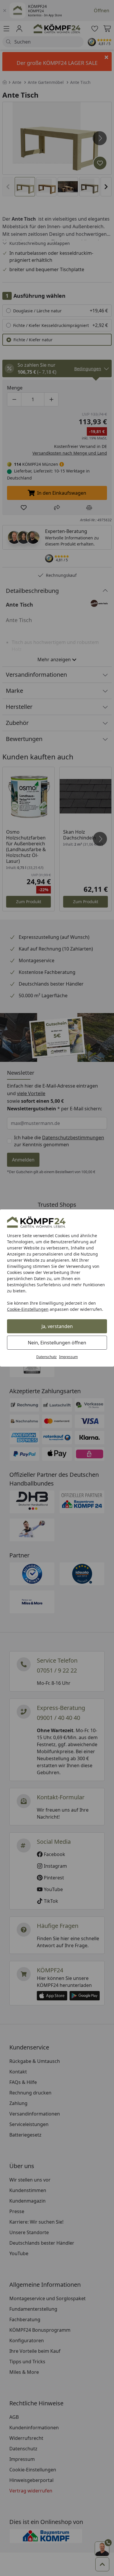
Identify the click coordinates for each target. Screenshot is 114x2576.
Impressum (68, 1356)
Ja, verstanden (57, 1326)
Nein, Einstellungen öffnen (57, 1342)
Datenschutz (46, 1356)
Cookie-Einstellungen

○ ○ ○ ○ ○ ○ ○

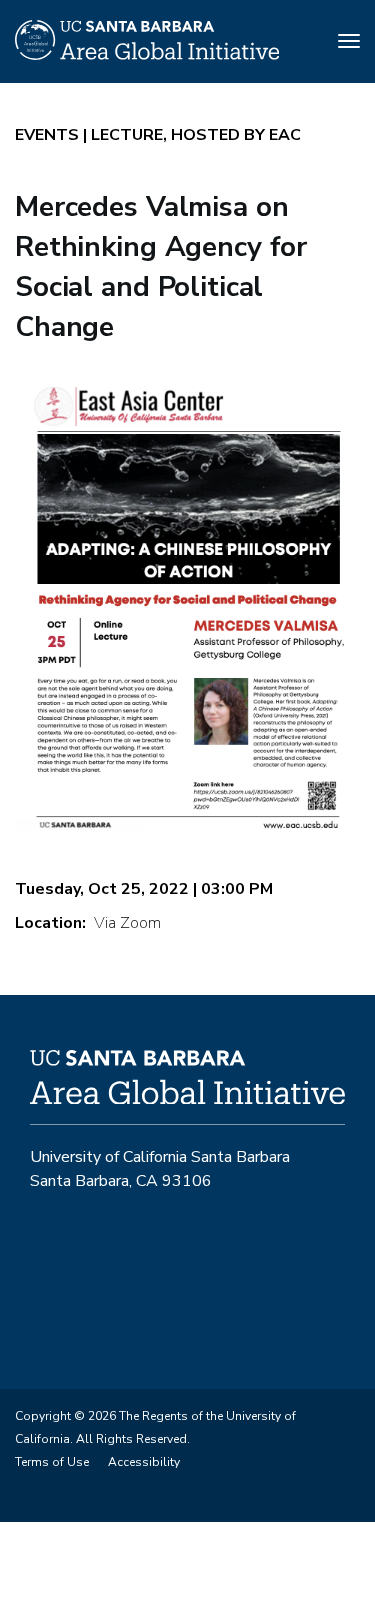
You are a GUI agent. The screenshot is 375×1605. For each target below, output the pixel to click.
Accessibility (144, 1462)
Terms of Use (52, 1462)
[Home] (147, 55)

○ ○ ○ ○ ○ ○ ○

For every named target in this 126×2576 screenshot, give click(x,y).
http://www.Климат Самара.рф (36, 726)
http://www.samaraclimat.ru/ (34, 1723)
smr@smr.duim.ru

○ ○ ○ ○ ○ ○ ○

▶ Aim of the task
In the records above, each line with the string "target" should be copied.

▶ Exercise response
Identify the click coordinates for each target. Screenshot is 114x2576.
You are a GUI agent. The screenshot is 375×1605. For each target below, output the pixel to click.
For every named target in this 126×2576 screenshot, give click(x,y).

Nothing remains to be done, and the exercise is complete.